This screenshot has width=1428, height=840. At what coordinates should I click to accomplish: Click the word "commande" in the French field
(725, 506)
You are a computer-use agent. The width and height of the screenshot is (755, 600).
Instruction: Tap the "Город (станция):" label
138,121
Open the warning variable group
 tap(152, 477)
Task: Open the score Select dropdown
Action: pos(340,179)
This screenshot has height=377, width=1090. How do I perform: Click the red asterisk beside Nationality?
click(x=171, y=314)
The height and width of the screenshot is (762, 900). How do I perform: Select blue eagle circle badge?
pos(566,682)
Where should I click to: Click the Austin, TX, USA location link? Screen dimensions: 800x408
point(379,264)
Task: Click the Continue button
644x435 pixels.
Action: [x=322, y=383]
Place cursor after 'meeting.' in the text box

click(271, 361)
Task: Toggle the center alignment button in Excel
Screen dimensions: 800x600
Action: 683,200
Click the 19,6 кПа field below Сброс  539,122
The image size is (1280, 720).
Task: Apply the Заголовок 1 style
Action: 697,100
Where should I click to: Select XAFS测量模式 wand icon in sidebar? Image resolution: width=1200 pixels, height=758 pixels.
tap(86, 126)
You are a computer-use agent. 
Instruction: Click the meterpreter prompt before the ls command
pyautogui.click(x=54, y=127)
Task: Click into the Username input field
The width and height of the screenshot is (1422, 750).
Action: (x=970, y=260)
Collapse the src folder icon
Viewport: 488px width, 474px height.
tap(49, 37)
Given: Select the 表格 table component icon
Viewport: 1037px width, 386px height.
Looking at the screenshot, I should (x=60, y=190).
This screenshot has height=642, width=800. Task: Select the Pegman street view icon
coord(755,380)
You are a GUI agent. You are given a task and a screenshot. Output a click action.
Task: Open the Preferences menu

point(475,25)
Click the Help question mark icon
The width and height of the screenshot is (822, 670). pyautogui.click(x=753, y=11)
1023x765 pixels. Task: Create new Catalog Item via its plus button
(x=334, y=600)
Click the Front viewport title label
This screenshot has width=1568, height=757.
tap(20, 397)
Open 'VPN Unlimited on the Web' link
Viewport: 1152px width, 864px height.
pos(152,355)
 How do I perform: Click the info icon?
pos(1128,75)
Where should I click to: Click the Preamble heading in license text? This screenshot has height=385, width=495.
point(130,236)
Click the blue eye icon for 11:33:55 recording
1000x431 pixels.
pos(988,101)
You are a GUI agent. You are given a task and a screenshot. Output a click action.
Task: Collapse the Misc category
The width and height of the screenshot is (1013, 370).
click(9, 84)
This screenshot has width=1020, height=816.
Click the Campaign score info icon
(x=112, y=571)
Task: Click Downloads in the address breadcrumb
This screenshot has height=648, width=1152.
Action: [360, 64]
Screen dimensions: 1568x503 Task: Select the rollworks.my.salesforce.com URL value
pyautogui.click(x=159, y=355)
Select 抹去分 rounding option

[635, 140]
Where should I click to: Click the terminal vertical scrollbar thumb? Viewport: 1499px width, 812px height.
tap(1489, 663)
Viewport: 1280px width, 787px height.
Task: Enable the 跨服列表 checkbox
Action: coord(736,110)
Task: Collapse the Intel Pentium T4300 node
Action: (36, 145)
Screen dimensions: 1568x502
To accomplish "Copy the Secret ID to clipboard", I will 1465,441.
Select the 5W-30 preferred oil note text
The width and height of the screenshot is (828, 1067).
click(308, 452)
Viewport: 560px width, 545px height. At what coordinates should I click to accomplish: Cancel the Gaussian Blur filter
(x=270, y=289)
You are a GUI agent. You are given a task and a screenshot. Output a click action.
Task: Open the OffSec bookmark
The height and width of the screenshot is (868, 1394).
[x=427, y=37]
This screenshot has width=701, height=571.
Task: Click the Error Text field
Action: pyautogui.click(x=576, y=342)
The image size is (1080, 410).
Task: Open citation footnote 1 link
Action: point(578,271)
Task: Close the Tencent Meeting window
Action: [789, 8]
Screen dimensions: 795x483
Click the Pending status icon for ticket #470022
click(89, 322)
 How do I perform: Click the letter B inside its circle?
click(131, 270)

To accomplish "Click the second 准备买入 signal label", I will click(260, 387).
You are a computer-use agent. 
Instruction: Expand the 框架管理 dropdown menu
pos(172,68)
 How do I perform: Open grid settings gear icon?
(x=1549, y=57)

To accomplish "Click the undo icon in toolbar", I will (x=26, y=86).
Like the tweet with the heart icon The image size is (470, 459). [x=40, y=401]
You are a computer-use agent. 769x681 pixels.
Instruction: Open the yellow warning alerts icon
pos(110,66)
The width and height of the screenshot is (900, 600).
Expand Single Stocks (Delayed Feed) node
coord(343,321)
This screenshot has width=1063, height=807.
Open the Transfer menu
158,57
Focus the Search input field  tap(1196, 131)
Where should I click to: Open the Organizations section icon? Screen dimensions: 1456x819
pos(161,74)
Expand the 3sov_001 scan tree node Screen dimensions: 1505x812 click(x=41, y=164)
= = = = = = =
**TASK DIRECTIONS**. Write out the lines of the listing from the one with "Focus the Search" to the very end, inclusive, exactly as they appear and with nothing added.

**COMPLETED EXERCISE**.
Focus the Search input field  tap(1196, 131)
Where should I click to: Open the Organizations section icon? Screen dimensions: 1456x819
pos(161,74)
Expand the 3sov_001 scan tree node Screen dimensions: 1505x812 click(x=41, y=164)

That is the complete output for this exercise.